_Try it_
The lines to be extracted run from the start of the listing through the line containing "Task: Open the Marketing menu"; copy them exactly and nothing else.

_Exercise data_
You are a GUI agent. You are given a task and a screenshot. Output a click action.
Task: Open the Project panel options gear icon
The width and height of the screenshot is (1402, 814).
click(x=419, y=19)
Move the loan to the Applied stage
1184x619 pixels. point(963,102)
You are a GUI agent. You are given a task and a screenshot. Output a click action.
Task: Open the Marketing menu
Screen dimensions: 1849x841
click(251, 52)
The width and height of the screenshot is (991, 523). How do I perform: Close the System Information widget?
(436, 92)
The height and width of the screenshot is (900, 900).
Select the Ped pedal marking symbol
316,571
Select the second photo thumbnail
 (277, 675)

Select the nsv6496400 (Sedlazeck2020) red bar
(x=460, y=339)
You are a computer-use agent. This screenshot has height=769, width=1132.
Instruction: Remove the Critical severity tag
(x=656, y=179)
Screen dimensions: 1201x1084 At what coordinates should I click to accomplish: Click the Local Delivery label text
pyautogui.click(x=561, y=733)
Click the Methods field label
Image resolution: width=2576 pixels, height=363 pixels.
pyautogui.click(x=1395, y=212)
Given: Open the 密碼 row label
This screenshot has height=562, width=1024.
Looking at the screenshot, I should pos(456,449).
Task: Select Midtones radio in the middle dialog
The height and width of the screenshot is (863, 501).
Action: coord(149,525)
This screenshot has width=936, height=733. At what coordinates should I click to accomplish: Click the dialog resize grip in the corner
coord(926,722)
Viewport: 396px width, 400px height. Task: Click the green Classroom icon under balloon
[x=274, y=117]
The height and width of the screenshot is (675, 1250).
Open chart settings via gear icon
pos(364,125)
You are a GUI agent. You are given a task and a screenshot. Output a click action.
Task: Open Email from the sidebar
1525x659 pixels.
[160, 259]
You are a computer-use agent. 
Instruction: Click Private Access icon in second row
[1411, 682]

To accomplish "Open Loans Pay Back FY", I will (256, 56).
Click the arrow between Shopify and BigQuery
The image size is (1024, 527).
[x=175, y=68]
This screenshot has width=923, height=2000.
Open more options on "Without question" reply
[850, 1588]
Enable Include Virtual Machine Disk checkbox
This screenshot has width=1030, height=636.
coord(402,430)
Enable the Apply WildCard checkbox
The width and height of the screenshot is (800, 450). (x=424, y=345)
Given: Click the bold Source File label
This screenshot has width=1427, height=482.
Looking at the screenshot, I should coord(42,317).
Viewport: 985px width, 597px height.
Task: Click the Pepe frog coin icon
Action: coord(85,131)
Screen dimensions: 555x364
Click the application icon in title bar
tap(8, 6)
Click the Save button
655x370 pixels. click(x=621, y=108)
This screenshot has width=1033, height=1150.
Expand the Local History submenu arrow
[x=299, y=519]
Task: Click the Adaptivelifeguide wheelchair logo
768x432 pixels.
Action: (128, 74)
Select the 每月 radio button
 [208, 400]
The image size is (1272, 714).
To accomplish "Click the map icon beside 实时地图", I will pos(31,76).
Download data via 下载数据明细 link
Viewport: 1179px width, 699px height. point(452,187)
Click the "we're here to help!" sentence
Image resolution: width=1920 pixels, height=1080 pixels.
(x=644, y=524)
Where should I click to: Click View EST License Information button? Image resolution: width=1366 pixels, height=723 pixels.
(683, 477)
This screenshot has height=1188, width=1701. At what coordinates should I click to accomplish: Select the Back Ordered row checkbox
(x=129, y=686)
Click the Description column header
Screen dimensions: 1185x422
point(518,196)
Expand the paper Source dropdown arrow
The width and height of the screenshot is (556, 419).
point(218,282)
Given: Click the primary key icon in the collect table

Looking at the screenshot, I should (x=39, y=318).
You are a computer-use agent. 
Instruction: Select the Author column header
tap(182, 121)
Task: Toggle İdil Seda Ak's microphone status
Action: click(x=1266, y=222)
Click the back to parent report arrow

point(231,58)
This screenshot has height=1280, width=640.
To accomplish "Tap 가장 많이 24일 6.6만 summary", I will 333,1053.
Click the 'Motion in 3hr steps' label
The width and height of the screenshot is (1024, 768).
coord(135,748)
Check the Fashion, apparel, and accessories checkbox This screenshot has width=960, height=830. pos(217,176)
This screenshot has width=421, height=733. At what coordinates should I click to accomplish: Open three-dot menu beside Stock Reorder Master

_Your solution_
You are a GUI agent. You are given a task and a screenshot. Output a click action.
Task: Open the Project panel options gear icon
The width and height of the screenshot is (1402, 814).
click(x=419, y=19)
Move the loan to the Applied stage
1184x619 pixels. point(963,102)
You are a GUI agent. You are given a task and a screenshot. Output a click action.
Task: Open the Marketing menu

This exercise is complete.